■ **Set problem A**
In the rows, take the lines from the line with "The height and width of the screenshot is (784, 1513)." to the line with "tap(599, 9)" and substitute "popup" for "tooltip". Give those lines again with everything else unchanged.

■ **Passage**
---
In the April issue of the SMPTE Motion Imaging Journal Dominic Rüfenacht and Appu Shanji from Berlin, Germany’s Mobius Labs present their work on “Customized Facial Expression Analysis in Video” using AI and machine learning. While existing computer vision-based emotion recognition systems are trained to classify images of faces into a very limited number of emotions, their takes a different approach, training a convolutional neural network (CNN) to distinguish subtle differences in facial expressions. Key to their work is adapting the model to work reliably on video content by filtering out faces unsuited for expression analysis using a novel automatic face quality assessment.

Facial expressions are one of the most important forms of non-verbal human expression and a key driver of social interaction. But as the authors note, while an emotion is an internal feeling, facial expression is external and objective, referring to the positions and motions of the muscles beneath the skin of a face. Expressions can indicate our emotion but do not always reflect our emotion, such as when we smile although we may be sad. For this reason, Rüfenacht and Shanji set out to train a system to distinguish facial expressions rather than emotions.

Their aim was to objectively distinguish expressions at a very fine granularity, by training a system to model the 32 facial muscle actions called Action Units (AU) as defined by the Facial Action Coding System, and then combine them into facial expressions. Since it takes a trained human expert one hour to score one minute of video for 32 AUs, the most popular automatic approaches still resort to classifying faces into only six or seven basic expressions. The authors address this complexity by instead using a Facial Expression Comparison framework that trains the system using triplets of faces, each annotated with which face is most dissimilar to the other two. This approach provides an intrinsic way to distinguish different combinations of AUs without the need to explicitly label the faces.
---
■ **Given data**
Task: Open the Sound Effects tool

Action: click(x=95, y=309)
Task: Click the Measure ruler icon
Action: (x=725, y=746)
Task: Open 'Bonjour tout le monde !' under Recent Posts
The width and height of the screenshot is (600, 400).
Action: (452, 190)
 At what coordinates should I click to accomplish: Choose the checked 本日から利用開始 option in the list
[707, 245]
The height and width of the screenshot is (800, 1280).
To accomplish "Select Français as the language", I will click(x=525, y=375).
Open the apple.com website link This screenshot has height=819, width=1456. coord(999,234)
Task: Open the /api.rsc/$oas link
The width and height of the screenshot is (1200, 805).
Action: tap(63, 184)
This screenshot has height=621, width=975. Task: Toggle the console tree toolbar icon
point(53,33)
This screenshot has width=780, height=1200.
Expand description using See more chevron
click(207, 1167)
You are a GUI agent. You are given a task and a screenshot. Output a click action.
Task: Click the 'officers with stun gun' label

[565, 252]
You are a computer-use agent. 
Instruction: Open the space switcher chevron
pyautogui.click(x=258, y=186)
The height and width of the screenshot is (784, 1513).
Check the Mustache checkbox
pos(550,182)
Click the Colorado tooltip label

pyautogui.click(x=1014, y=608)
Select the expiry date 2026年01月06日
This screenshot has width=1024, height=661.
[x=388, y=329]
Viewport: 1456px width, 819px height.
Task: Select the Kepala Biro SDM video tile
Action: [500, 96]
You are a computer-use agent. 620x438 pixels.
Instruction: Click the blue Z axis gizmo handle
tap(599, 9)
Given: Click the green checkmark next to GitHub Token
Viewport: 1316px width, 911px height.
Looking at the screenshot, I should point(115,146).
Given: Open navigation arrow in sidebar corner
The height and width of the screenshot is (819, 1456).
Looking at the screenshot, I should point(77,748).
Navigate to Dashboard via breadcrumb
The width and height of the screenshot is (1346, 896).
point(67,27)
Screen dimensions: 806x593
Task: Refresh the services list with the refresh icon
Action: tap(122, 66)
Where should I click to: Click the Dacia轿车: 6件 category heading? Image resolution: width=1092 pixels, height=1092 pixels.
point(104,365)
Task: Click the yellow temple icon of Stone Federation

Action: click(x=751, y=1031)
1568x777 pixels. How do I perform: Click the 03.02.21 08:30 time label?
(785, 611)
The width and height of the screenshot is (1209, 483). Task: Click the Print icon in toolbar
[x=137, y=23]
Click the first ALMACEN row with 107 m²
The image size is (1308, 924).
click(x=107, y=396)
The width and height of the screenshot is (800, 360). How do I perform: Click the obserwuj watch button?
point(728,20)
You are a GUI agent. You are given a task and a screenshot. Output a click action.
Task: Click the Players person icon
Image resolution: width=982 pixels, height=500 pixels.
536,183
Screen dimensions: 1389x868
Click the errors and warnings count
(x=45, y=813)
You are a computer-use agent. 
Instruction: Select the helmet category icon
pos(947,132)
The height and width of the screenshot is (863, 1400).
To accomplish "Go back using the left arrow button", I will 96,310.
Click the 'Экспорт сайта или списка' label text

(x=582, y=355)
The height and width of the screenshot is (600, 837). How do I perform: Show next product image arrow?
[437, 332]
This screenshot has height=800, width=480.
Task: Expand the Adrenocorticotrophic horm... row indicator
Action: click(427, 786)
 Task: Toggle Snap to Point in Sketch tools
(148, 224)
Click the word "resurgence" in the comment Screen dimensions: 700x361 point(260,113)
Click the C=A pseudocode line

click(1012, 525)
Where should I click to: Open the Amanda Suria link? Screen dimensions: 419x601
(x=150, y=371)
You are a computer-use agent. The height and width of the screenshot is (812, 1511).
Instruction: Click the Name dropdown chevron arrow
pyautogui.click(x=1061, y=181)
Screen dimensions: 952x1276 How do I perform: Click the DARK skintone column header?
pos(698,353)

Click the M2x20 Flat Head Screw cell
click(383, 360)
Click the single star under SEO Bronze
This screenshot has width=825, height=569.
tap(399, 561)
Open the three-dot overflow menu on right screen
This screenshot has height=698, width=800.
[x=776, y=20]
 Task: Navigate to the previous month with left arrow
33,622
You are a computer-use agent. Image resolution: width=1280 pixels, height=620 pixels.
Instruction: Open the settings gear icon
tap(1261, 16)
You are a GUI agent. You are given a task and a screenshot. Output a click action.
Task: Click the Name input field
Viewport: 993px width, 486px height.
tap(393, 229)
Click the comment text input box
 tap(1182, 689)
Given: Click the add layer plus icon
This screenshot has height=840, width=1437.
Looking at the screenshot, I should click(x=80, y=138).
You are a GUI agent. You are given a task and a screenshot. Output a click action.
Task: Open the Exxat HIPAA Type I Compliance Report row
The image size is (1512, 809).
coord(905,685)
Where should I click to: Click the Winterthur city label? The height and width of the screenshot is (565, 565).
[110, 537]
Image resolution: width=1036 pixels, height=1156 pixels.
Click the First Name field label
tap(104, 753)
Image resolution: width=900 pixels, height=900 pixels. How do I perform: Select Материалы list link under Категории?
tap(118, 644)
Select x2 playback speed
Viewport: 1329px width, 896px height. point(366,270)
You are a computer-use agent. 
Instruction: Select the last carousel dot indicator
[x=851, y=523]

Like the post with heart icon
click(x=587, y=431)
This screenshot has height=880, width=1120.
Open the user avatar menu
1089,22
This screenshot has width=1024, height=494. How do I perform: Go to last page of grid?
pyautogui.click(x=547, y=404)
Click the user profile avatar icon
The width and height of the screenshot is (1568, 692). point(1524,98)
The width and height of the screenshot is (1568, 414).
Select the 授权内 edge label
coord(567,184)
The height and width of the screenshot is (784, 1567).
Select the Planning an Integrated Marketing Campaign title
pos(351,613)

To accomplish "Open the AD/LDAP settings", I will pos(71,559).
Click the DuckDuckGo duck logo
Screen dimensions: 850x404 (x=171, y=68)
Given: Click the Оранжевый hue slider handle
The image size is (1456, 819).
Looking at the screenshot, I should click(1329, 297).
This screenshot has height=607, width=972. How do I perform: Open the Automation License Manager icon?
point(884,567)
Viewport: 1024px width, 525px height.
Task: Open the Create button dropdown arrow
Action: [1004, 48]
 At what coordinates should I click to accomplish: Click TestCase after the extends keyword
---
■ **Set problem B**
Write out the passage on facial expression analysis word for word, from "Their aim was" to "label the faces.".

■ **Final answer A**
The height and width of the screenshot is (784, 1513).
Check the Mustache checkbox
pos(550,182)
Click the Colorado popup label

pyautogui.click(x=1014, y=608)
Select the expiry date 2026年01月06日
This screenshot has width=1024, height=661.
[x=388, y=329]
Viewport: 1456px width, 819px height.
Task: Select the Kepala Biro SDM video tile
Action: [500, 96]
You are a computer-use agent. 620x438 pixels.
Instruction: Click the blue Z axis gizmo handle
tap(599, 9)

■ **Final answer B**
Their aim was to objectively distinguish expressions at a very fine granularity, by training a system to model the 32 facial muscle actions called Action Units (AU) as defined by the Facial Action Coding System, and then combine them into facial expressions. Since it takes a trained human expert one hour to score one minute of video for 32 AUs, the most popular automatic approaches still resort to classifying faces into only six or seven basic expressions. The authors address this complexity by instead using a Facial Expression Comparison framework that trains the system using triplets of faces, each annotated with which face is most dissimilar to the other two. This approach provides an intrinsic way to distinguish different combinations of AUs without the need to explicitly label the faces.